Donnerstag, der 23. Juli 20202020, Allgemein, Presse, Pressemitteilungen, Startseite

Die Türkische Gemeinde in Deutschland (TGD) und ihre Fachverbände, die Föderation Türkischer Elternvereine in Deutschland (FÖTED) und der Bund der türkischen Lehrervereine in Deutschland (ATÖF), zeigen sich empört über den Vorfall an einer Grundschule im baden-württembergischen Blumberg, wo offenbar einer 9-jährigen Schülerin eine Strafarbeit auferlegt worden war, weil sie mit einer Freundin während der Pause Türkisch gesprochen hatte.

Der Bundesvorsitzende der TGD, Gökay Sofuoğlu, erklärt dazu:

„Wir sind eigentlich davon ausgegangen, dass nach so langer Zeit endlich Fortschritte erzielt wurden im Kontext Mehrsprachigkeit an Schulen, in der Würdigung und der Förderung von Herkunftssprachen. Dieser Vorfall zeigt leider ein völlig anderes Bild – und ist sowohl auf gesamt-gesellschaftspolitischer wie auch auf persönlicher pädagogischer und psychologischer Ebene ein Desaster.“

Für die Verbände steht fest, dass die Gesellschaft mehrsprachig und religiös wie kulturell heterogen geprägt ist. Die Schüler*innenschaft ist ein Abbild dessen. Kinder haben das Recht, ihre Muttersprache(n) zu sprechen. Dies muss für Französisch und Englisch genauso gelten wie für Türkisch, Arabisch oder Polnisch. Die aktive Nutzung und die Förderung der Mutter- bzw. Herkunftssprachen hilft den Kindern auf vielen Ebenen – für ihre persönliche Entwicklung genauso wie für die deutsche Sprache und ist ein wissenschaftliches Faktum.

Der Bundesvorsitzende der TGD, Atila Karabörklü, führt aus:

“Anstelle von Sprachverboten sollte vielmehr die Anerkennung, die Wertschätzung und die institutionelle Förderung der Mehrsprachigkeit und damit auch der Herkunftssprachen im Vordergrund stehen. Die Kinder, die zu Hause neben Deutsch auch weitere Sprache(n) sprechen, sind Mitglieder der Schulgemeinschaften, inklusive ihrer (multiplen) kulturellen Identität(en).”

Das Beispiel Blumberg zeigt, dass trotz etlicher Erlasse (bspw. KMK-Beschluss zu interkultureller Bildung und Erziehung von 1996) und Forschungsergebnisse (exemplarisch sei hier auf die Ergebnisse im Rahmen der KoMBi-Forschungen zu sprachlicher Bildung und Mehrsprachigkeit verwiesen) weiterhin eine diskriminierende Haltung gegenüber bestimmten Sprachen, insbesondere auch Türkisch, existiert.

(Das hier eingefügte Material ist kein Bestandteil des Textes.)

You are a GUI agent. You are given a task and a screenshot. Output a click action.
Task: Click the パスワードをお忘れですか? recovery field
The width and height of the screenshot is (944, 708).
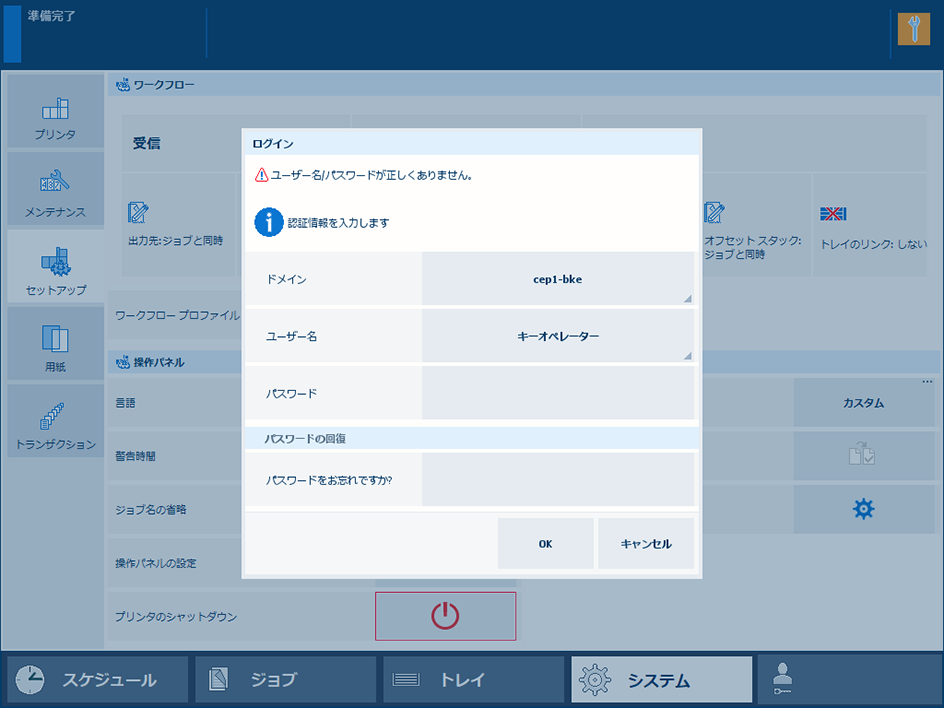click(557, 479)
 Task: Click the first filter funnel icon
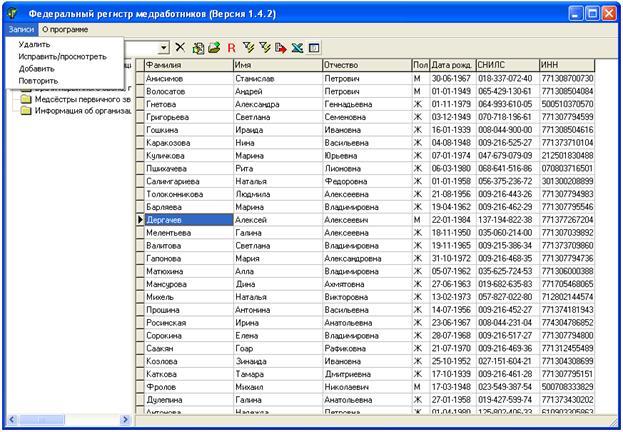249,48
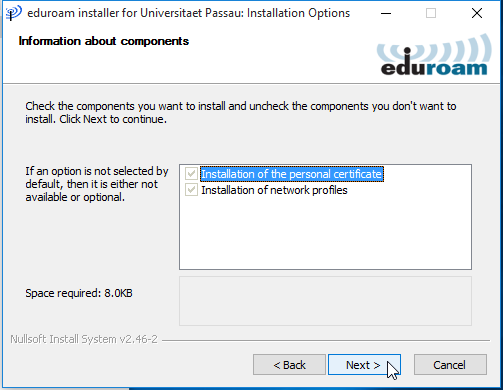503x390 pixels.
Task: Abort the setup using Cancel button
Action: [450, 365]
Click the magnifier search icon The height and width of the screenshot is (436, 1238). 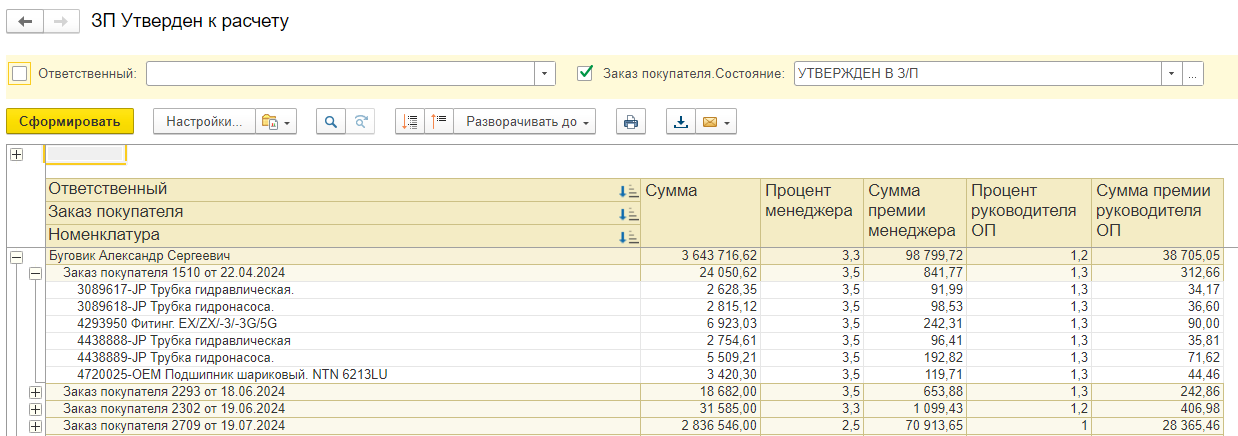pyautogui.click(x=330, y=122)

„Dies gefährdet den sozialen Frieden unserer Gesellschaft, torpediert das Zugehörigkeitsgefühl und grenzt einen bemerkenswerten Teil der Kinder aus.“, so Dr. Ali Sak, Bundesvorsitzender von FÖTED.

Bilge Yörenç, Bundesvorsitzende von ATÖF, ergänzt:

„Dass wir diese Argumente einmal mehr anführen müssen, wo wir sie längst als selbstverständlich und gelebte Realität erhofft hatten, stimmt uns zutiefst nachdenklich über den Zustand von Chancengleichheit, Respekt vor Vielfalt und Gleichbehandlung im deutschen Bildungswesen.“

Die drei Verbände haben gemeinsam Briefe an die Bildungsministerinnen in Bund und Land sowie an die Kultusministerkonferenz und die Schulleitung der Grundschule geschickt. Darin fordern die Verbände eine rechtliche Begründung der Schule bezüglich des Vorgehens der Lehrerin, eine offizielle Entschuldigung bei der Schülerin und ihrer Familie und eine schulinterne Evaluation und Diskussion über den Vorfall.

 

Die Pressemitteilung als pdf.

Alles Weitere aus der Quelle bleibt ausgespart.